I shifted closer to him. “Because we went shooting and you drew two fewer faces. Because you explained about Gene’s screw, and together we made it better. Because you told me about mouse ears, and—”
“Deb, you need to know something.”
“I’m listening.”
“Some of them will never go away. Never.”
I nodded. “I know. They’re part of you.”
He patted Shouri’s head, and her tail thumped the sand. “I mean, I would sure as hell like them to.”
“So pick one of those. The worst one.”
He shook his head. “Impossible.”
“Yes,” I said. “The man with the hat. Or sunglasses guy.”
“Sunglasses, oh. I will be grossed out by him for the rest of my life.”
“What about the one with the extra scribble? What happened with him?”
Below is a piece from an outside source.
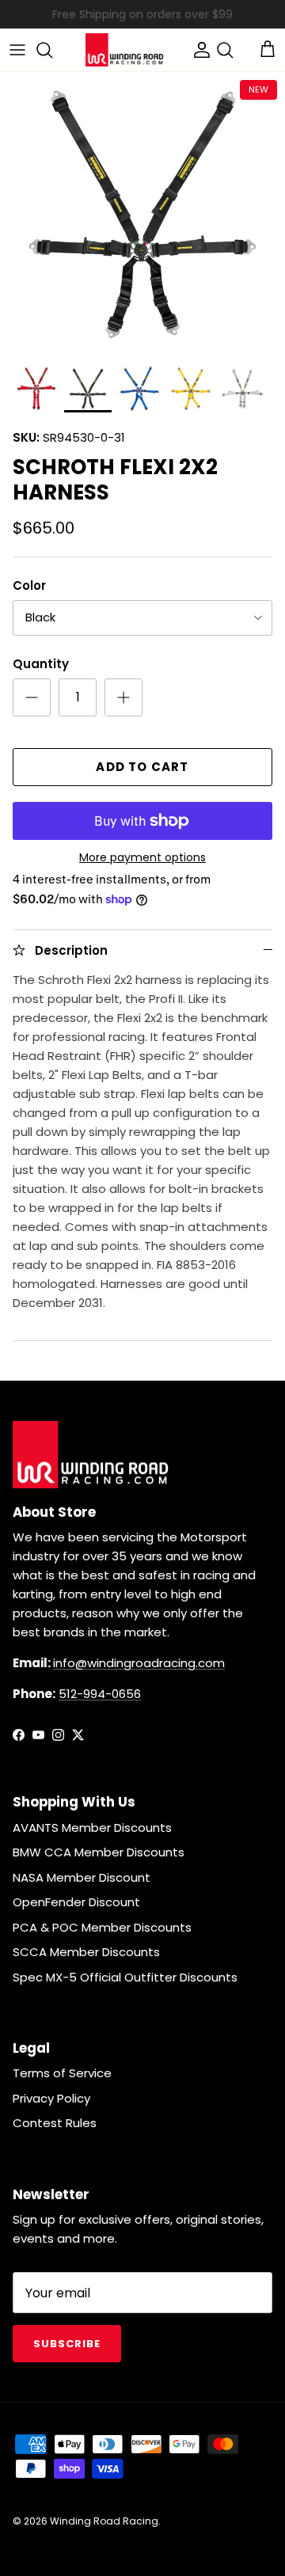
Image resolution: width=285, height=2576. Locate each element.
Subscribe (67, 2343)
“God, Deb.” He turned away. “It’s not a scribble.”
We sat in silence, waves chanting against the beach. A gull cruised over us, wings motionless, before floating away inland. I handed him another strawberry.
Michael considered it, then pinched off the green crown and popped the fruit into his mouth. I listened to my husband chewing, swallowing. It made my mouth water. But I had eaten plenty at the Professor’s house.
I dug in the bag for another berry. “That’s the worst one? The scribble?”